Where does Kibana get the timepicker's "now" value?

Hello!

I noticed that when I use Kibana's "Quick" timepickers, the most recent data shown is 2 hours behind my browser's time. This only happens with the "Last..." options. If I use "Today", all the data is shown.

It is worth mentioning that the server (Ubuntu 18.04) where Kibana runs has UTC (running date command returns "Wed Apr 10 16:17:15 UTC 2019"). I tried changing the timezone but it does not help.

Where does Kibana get the "now" date?

Some additional details:

I configured Kibana to use UTC instead of the default Browser setting (Kibana -> Managament -> Advanced Settings -> dateFormat:tz) (If I do not use UTC, then log timestamps do not match Kibana timestamps)

From this post,

I got to know that there is a timepicker:quickRanges setting that I modified to "make it work" for the "Last 7 days" option. I changed this:
{
"from": "now-7d",
"to": "now",
"display": "Last 7 days",
"section": 1
}
into this:
{
"from": "now-7d",
"to": "now/d",
"display": "Last 7 days",
"section": 1
}

However, I would like ALL "Last..." options to use the now date that my browser is using which should happen by using "Browser" in the dateFormat:tz setting.

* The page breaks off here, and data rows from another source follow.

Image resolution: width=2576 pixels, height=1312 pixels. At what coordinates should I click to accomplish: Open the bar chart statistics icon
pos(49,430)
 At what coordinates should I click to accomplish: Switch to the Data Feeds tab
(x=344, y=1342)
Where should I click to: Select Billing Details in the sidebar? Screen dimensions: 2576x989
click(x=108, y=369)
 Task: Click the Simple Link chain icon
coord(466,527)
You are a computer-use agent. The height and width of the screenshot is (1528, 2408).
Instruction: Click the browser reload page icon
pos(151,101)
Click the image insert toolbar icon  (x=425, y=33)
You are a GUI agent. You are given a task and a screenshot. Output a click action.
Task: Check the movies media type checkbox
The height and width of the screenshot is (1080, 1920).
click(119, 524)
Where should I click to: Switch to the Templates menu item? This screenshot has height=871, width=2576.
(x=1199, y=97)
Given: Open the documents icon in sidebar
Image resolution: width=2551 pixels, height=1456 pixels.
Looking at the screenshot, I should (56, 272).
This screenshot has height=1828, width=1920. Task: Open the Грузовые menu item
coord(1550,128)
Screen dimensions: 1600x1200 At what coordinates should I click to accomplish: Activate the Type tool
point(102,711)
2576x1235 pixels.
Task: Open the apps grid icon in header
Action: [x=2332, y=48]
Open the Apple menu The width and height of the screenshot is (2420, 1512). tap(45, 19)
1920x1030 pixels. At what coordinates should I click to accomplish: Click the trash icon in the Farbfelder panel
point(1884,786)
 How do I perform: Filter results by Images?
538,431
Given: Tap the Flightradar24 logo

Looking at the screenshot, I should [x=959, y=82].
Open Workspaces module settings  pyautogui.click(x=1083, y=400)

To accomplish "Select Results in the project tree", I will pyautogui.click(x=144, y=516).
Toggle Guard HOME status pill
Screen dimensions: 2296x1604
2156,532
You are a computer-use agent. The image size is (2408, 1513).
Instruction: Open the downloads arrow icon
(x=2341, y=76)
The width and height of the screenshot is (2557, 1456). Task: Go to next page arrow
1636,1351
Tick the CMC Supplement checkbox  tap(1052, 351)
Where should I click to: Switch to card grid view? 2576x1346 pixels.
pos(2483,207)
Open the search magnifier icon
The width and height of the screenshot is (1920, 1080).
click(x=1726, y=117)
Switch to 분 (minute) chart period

How should I fix this issue?

Here are some screen shots to visualize the problem:

Kibana with dateFormat:tz = UTC and default "Quick" timepicker options:

Kibana with dateFormat:tz = Browser and default "Quick" timepicker options:

Kibana with dateFormat:tz = UTC and modified "Quick -> Last 7 days" timepicker option (notice that more data is visualized as the "to" property is set to "now/d"):

Any help would be greatly appreciated! Thanks!

Can you check the request in the inspector (top right) for all these options and see if what the actual UNIX timestamps are used for the request and filters?

Thanks for your response @Marius_Dragomir...

I believe the "now" is from perhaps calling Javascript "Date.now()" or something similar (I did not look into the source code). However, I solved the issue by modifying the Elasticsearch pipelines.

Since there is no detailed documentation regarding the Filebeat modules and how their pipelines are structured and how they work, i.e., how they parse dates (timezones specifically), and I am not an ELK expert, I assumed that the parsed timestamp "would be accurrate" (consider the timezone if there is one), however, since all the logs in my server have timezone GMT+2, I didn't realise that the Filebeat Nginx module was parsing the logs considering they were GMT+0.

I modified ALL the Elasticsearch pipelines (specifically those related to the filebeat / nginx modules), so that the "date" processor would have an extra property "timezone:" "CEST", reverted Kibana to "Browser" and now logs are showing up with the correct timestamp and the "Quick" "Last x..." options work as expected! Awesome!

Ah yes, Elasticsearch by default will assume UTC unless you specify a timezone.